In this work, we propose SORNet (Spatial Object-Centric Representation Network), which extracts object-centric representations from RGB images conditioned on canonical views of the objects of interest. We show that the object embeddings learned by SORNet generalize zero-shot to unseen object entities on three spatial reasoning tasks: spatial relationship classification, skill precondition classification and relative direction regression, significantly outperforming baselines. Further, we present real-world robotic experiments demonstrating the usage of the learned object embeddings in task planning for sequential manipulation.

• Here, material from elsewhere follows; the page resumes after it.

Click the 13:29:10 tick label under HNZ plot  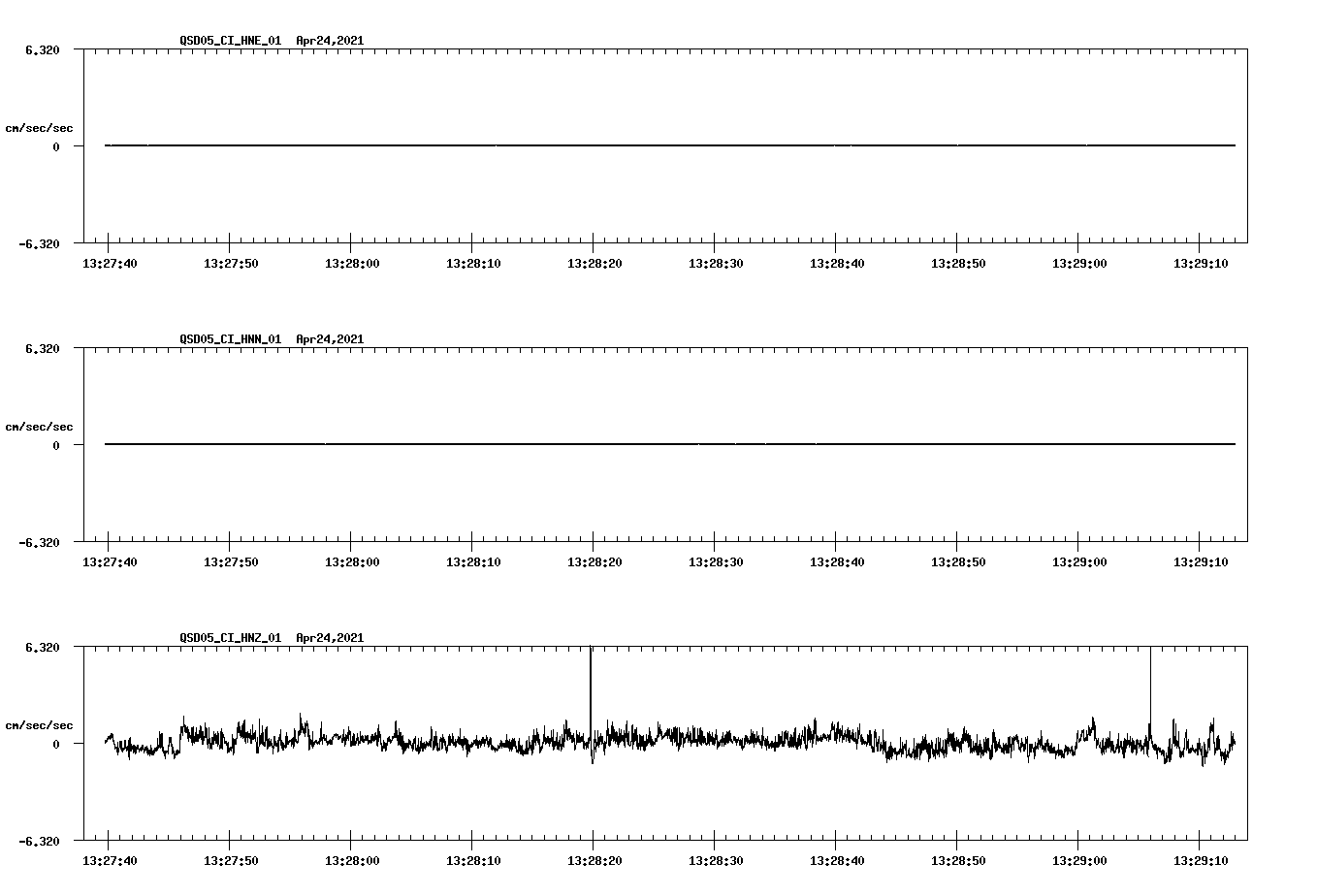click(x=1203, y=859)
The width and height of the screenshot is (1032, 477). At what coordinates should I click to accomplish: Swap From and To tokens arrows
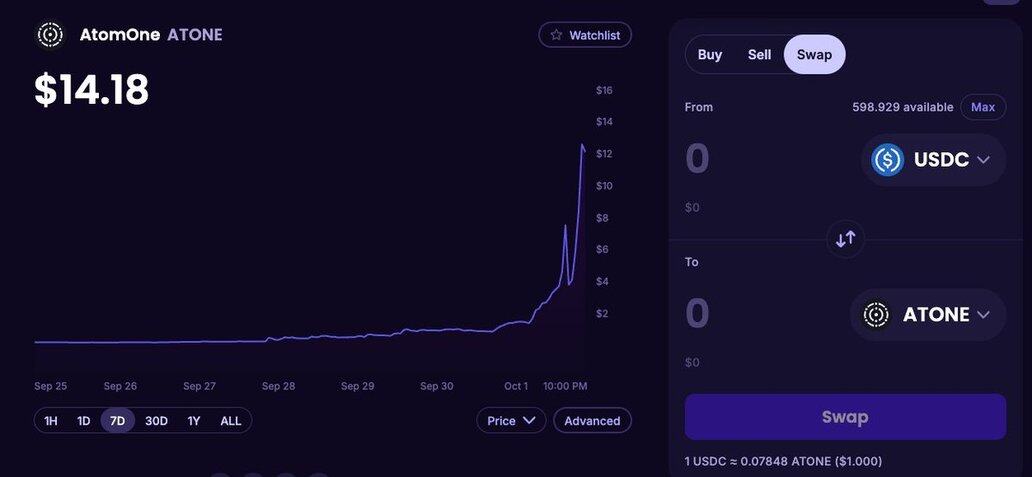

Via a series of attention layers, SORNet extracts an object-centric embedding vector for each query object conditioned on a canonical view of the object. The embedding vector captures information about the object's spatial relationship with other entities in the environment. Note that the number of appearance of query objects need not to match with the number and appearance of objects in the input frame.
The object-centric embedding produced by SORNet enables zero-shot generalization to unseen objects on a variety of downstream tasks, including predicting spatial relationships, classifying skill preconditions and regressing relative direction from the end-effector to the object center.